Скоро вступили мы в переднюю Сибири, в Пермскую губернию; тут опять появились русские селения. Мы нашли один только труп городишка Оханска, который за месяц до нашего приезда весь выгорел; на крутом берегу Камы высоко и одиноко торчал еще дом, занимаемый приказчиком Злобина, содержателя питейного откупа во всей губернии. Он угостил нас по-злобински, пока через реку переправляли наши повозки. Славное вино развеселило сердца наши, и радость в нас умножилась, когда в сопровождении сего приказчика, на двенадцативесельном его катере, оглашенные песнями его гребцов, мы стрелой полетели через широкую Каму. Долг благодарности заставил нас вспомнить о Юшковых, о Гоньбе и о реке Вятке. Но что она в сравнении с Камой, с этим образчиком рек зауральских! Всем она взяла, сия величественная Кама, и шириной, и глубиной, и быстротой, и я не могу понять, почему полагают, что она в Волгу, а не Волга в нее впадает.

• _ИСХОДНЫЕ ДАННЫЕ_
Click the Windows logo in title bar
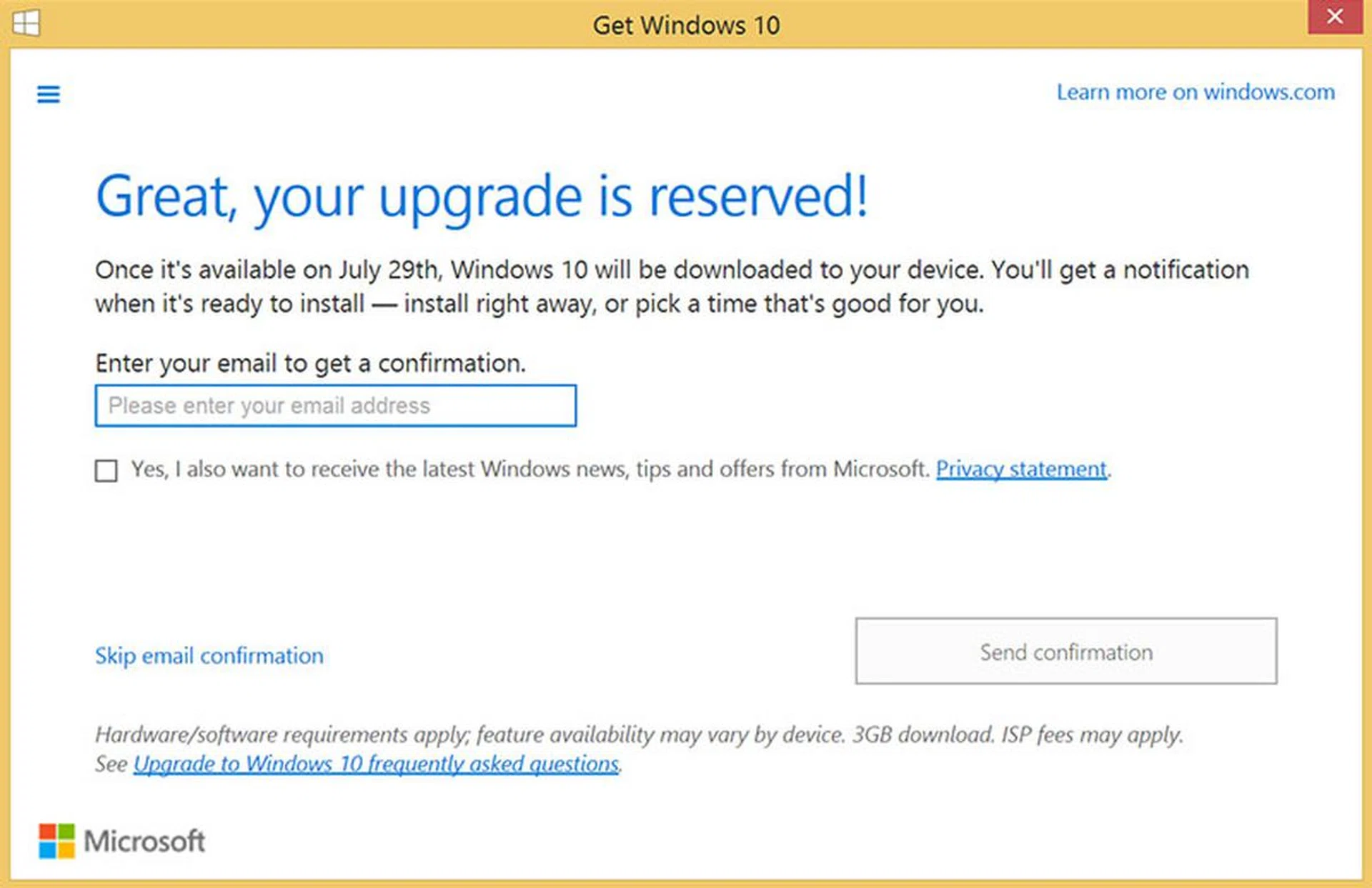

• _ЗАДАНИЕ_
Продолжите отрывок о переправе через Каму, начав сразу после его последнего предложения.

• _ОТВЕТ_
Ночью, часу во втором, приехали мы в губернский город Пермь и достучались у городничего до указания нам квартиры. Въехав в Пермь, особенно при темноте, некоторое время почитали мы себя в поле: не было тогда города, где бы улицы были шире и дома ниже. Это не было царство, как Казань и Астрахань, не княжеский удельный город, даже не слобода, которая, распространяясь, заставила посадить в себя сперва воеводу; это было пустое место, которому лет за двадцать перед тем велено быть губернским городом, и оно послушалось, но только медленно. Торговля есть первое условие существования новых городов; и здесь, хотя слабо, но она одна его поддерживала. Десяток каменных двухэтажных купеческих домов красовались уже в стороне на берегу Камы, тогда как главный въезд и главные улицы находились в том виде, в котором ночью не столько узрели мы, как угадали их. Утром мы еще более изумились пустоте города Перми: только одна узкая дорога посреди улицы была наезжена; все остальное обратилось в тучные луга, на которых паслись сотни гусей.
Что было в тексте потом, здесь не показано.